Address codex R6 P3s on HAD: trends_lin already shipped + scope wording

igerber · claude · igerber · commit 16ad99cb7a5a · 2026-05-20T08:18:14.000-04:00
- P3 (Methodology): the promoted HAD materials described the Eq. 17/18 `trends_lin=True` linear-trend-detrended variant as "deferred per Phase 4". This conflated TWO different things: (a) the FEATURE — which is shipped via the `trends_lin: bool = False` keyword-only kwarg on HAD.fit(), joint_pretrends_test, and joint_homogeneity_test (PR igerber#389; R-parity locked against DIDHAD::did_had(trends_lin=TRUE) v2.0.0 in test_did_had_parity.py); and (b) the PIERCE-SCHOTT NUMERICAL REPLICATION against the published p=0.51 anchor on the LBD-restricted panel, which IS waived per REGISTRY Deviations Note igerber#3. Updated 3 surfaces (paper-review L194, METHODOLOGY_REVIEW Eq. 18 Verified-Components row, test_methodology_had.py module docstring + TestHADJointStute class docstring) to distinguish "feature shipped + R-parity locked elsewhere" from "Pierce-Schott numerical replication waived". - P3 (Documentation/Tests): TestHADJointStute promotion narrative overstated H1 coverage as "H0 fail-to-reject and H1 reject on linear vs nonlinear DGPs" for both joint_pretrends_test and joint_homogeneity_test.

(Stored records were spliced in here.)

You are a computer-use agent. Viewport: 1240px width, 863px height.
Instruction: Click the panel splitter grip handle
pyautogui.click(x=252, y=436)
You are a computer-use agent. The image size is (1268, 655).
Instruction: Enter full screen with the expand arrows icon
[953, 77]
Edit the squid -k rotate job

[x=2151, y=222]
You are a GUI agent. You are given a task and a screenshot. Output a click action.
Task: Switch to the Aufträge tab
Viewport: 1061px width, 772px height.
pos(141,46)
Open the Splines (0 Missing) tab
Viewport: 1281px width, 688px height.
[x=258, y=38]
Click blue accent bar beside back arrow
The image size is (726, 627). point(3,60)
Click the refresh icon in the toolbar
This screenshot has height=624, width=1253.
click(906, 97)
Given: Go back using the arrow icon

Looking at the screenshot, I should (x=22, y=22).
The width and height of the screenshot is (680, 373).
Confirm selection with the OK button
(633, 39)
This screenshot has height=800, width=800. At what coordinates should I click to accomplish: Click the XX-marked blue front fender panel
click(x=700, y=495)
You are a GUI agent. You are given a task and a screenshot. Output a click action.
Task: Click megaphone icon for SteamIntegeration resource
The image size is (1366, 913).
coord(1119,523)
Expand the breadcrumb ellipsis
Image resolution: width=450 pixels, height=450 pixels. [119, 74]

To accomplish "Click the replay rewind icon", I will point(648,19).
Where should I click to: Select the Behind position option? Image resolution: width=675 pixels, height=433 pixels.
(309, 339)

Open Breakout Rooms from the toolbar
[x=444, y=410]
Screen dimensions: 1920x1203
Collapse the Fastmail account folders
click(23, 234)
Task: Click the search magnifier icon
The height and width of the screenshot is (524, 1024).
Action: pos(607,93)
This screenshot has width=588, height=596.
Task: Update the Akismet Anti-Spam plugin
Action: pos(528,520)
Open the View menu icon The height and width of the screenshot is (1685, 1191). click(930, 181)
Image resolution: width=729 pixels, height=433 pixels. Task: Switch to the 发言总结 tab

Reality: H1 rejection is tested only on joint_homogeneity_test via a quadratic post- DGP; joint_pretrends_test gets H0-only coverage in this file (H1 would require a violating-pretrends fixture that re-verifies bootstrap calibration covered by test_had_pretests.py). Narrowed wording in METHODOLOGY_REVIEW Verified-Components row + TestHADJointStute class docstring; CHANGELOG entry unchanged (the H1 reject claim in CHANGELOG explicitly cites the homogeneity side via "H1 reject under nonlinear DGP", which is accurate). All 35 methodology tests pass; lint clean. Co-Authored-By: Claude Opus 4.7 <noreply@anthropic.com>
diff --git a/METHODOLOGY_REVIEW.md b/METHODOLOGY_REVIEW.md
@@ -697,7 +697,7 @@ and covariate-adjusted specifications.)
 - [x] Eq. 11 / Theorem 3 (`WAS_{d_lower}` under Assumption 6, mass-point path) — `tests/test_methodology_had.py::TestHADTheorem3MassPoint` (5 tests including Wald-IV closed-form equivalence at `atol=1e-9`)
 - [x] Theorem 4 (QUG null test, limit law `T_λ = (λ + E_1) / E_2` under Exp(1)/Exp(1)) — `tests/test_methodology_had.py::TestHADTheorem4QUG` (6 tests; MC distributional match against closed-form `F(t) = t/(1+t)` at KS-stat ≤ 0.05, n_draws=5000)
 - [x] Eq. 29 / Theorem 7 (Yatchew-HR linearity test, paper-literal `σ²_diff = 1/(2G)` normalization) — `tests/test_methodology_had.py::TestHADTheorem7YatchewHR` (6 tests; standard-normal limit, normalization lock, both `null="linearity"` and `null="mean_independence"` modes)
-- [x] Eq. 18 mean-independence variant (joint Stute pre-trends + homogeneity, sum-of-CvMs + shared-η Mammen wild bootstrap) — `tests/test_methodology_had.py::TestHADJointStute` (5 tests; H0 fail-to-reject and H1 reject on linear vs. nonlinear DGPs). Eq. 18 linear-trend-detrended variant deferred per REGISTRY checklist (Phase 4 follow-up, `trends_lin=True`).
+- [x] Eq. 18 joint Stute pre-trends + homogeneity (sum-of-CvMs + shared-η Mammen wild bootstrap; both mean-independence and linearity nulls) — `tests/test_methodology_had.py::TestHADJointStute` (5 tests). Coverage scope: H0 fail-to-reject on `joint_pretrends_test` (mean-independence) and `joint_homogeneity_test` (linearity); H1 rejection demonstrated on `joint_homogeneity_test` via a nonlinear DGP. **Out of scope for the new methodology file:** the `trends_lin=True` linear-trend-detrended variant is SHIPPED in the library (R-parity locked against `DIDHAD::did_had(..., trends_lin=TRUE)` v2.0.0; see REGISTRY § "Note (Phase 4 — Eq 17 / Eq 18 linear-trend detrending shipped)" and `tests/test_did_had_parity.py`) but its methodology-walk-through tests are NOT duplicated in `test_methodology_had.py`. Pierce-Schott NUMERICAL replication against the published p=0.51 anchor on the LBD-restricted panel is the waived item (REGISTRY Deviations Note #3).
 - [x] R parity (`chaisemartin::did_had`) at `atol=1e-8` on 3 DGPs × 5 method combos (bit-exact, `rtol=0`) — `tests/test_did_had_parity.py::TestPointSEParity` + `TestYatchewParity` (5 direct parity tests; YatchewTest closed-form parity at `atol=1e-10`)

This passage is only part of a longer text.